══ INFORMATION GIVEN

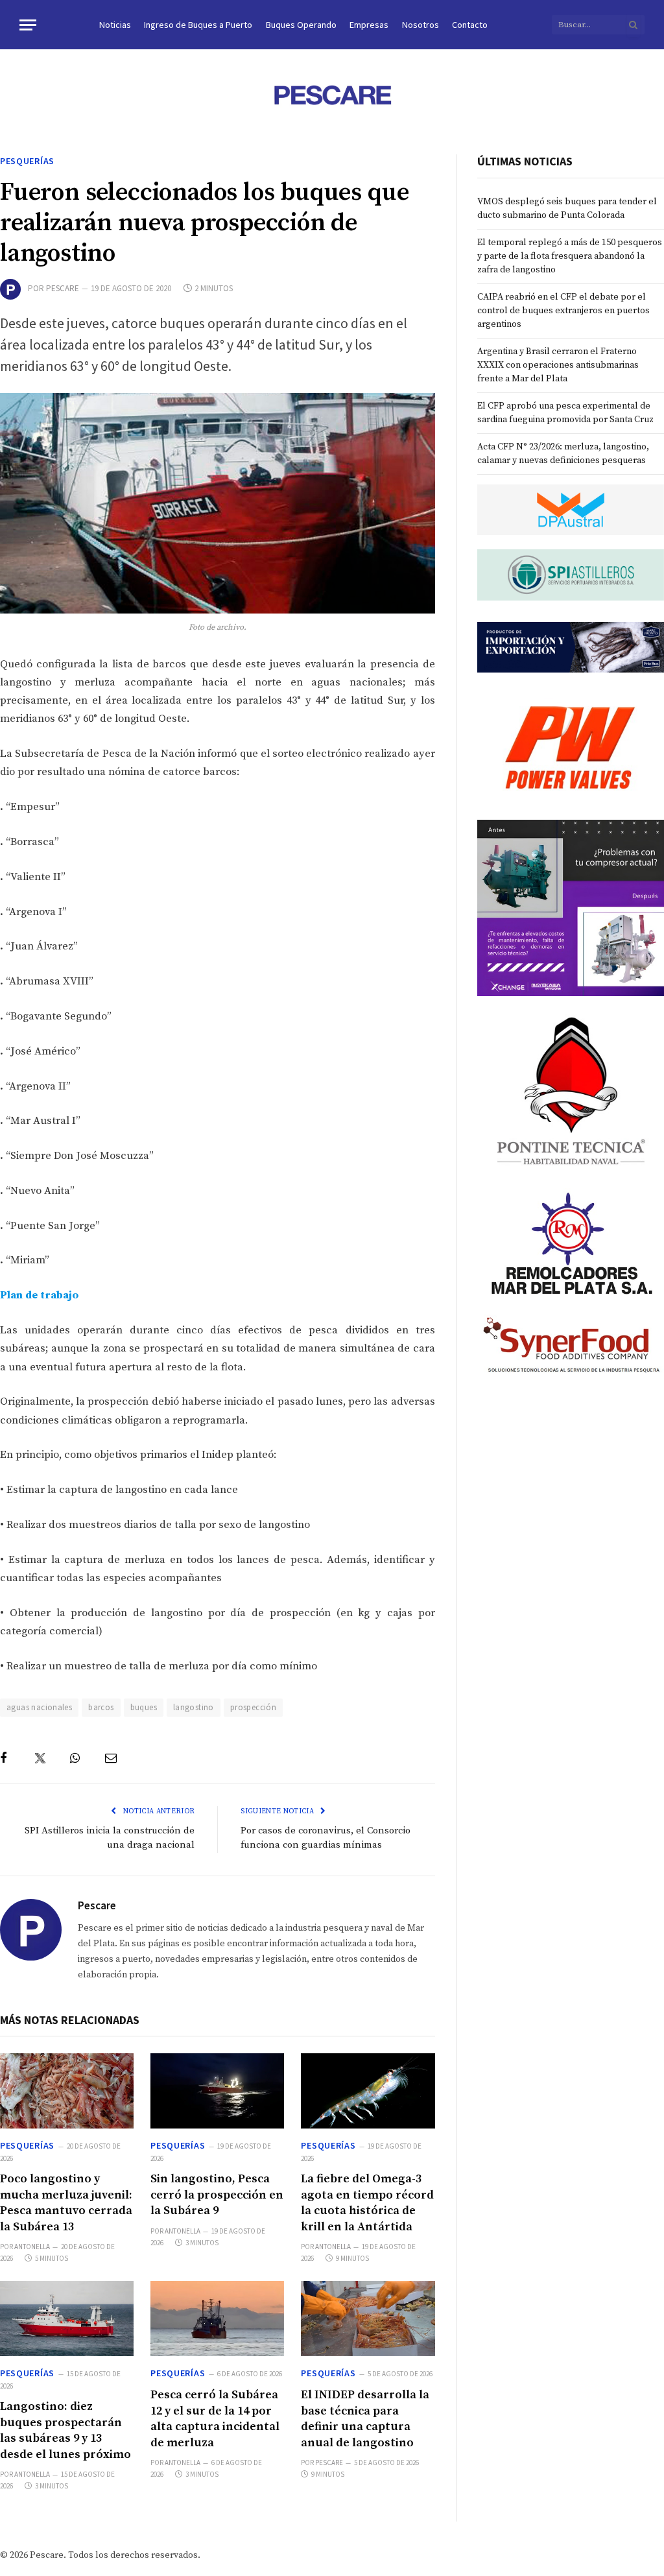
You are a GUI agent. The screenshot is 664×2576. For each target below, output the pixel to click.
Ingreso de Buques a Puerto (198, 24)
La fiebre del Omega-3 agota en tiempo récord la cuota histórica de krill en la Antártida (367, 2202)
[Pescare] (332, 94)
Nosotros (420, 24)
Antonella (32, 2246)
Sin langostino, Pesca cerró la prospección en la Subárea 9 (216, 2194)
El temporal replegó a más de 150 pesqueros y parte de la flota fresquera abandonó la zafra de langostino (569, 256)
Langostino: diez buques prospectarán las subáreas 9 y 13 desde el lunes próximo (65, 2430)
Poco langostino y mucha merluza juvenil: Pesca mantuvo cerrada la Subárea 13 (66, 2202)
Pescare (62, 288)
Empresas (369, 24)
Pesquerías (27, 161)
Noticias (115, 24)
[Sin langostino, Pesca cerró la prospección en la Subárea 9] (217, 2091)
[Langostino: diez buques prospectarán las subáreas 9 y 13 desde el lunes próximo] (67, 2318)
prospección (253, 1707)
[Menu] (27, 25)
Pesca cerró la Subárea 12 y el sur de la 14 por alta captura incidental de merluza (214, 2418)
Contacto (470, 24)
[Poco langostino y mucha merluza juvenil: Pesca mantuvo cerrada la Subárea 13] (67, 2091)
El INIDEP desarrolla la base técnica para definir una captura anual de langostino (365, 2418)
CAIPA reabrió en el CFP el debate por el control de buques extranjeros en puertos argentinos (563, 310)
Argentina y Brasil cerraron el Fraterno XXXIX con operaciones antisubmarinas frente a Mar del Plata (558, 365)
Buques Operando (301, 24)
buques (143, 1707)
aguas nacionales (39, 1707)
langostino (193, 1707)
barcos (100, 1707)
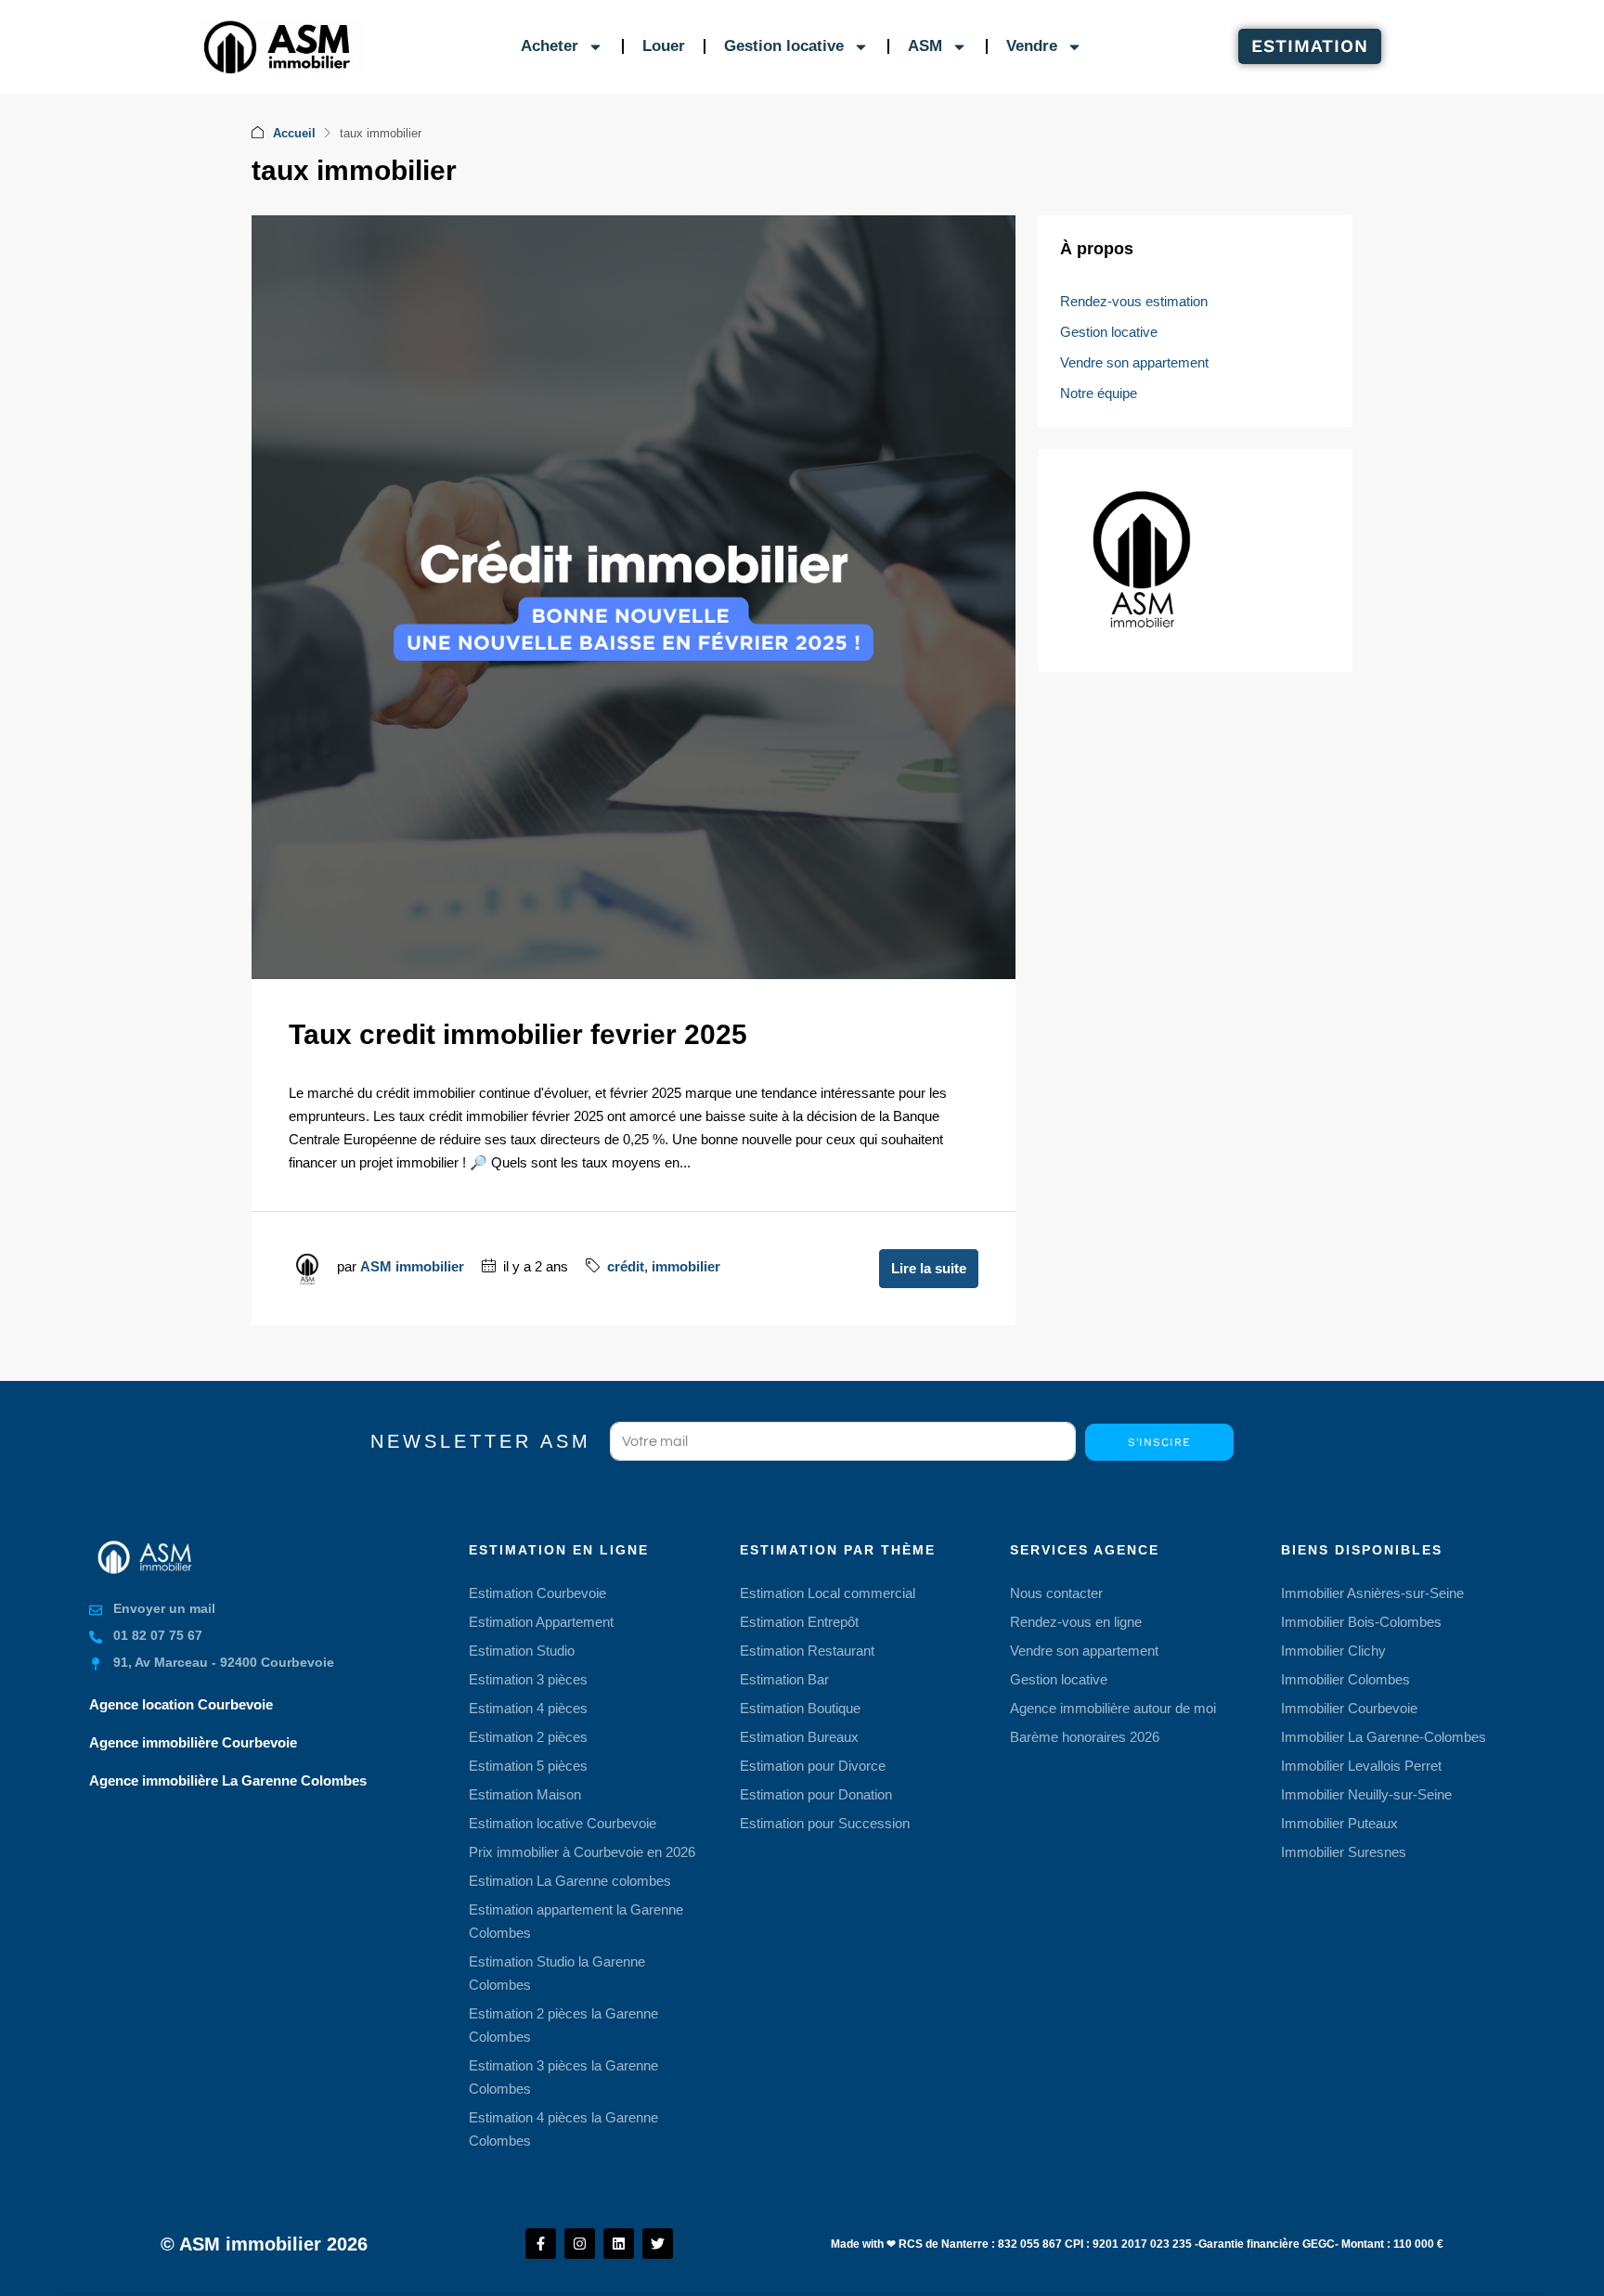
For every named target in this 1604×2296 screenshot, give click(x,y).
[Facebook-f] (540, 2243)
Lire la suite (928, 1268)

════

- WHAT NEEDS TO BE DONE: Copy all lines from the material that contain "diez".

- RESPONSE TO THE TASK:
Langostino: diez buques prospectarán las subáreas 9 y 13 desde el lunes próximo (65, 2430)
[Langostino: diez buques prospectarán las subáreas 9 y 13 desde el lunes próximo] (67, 2318)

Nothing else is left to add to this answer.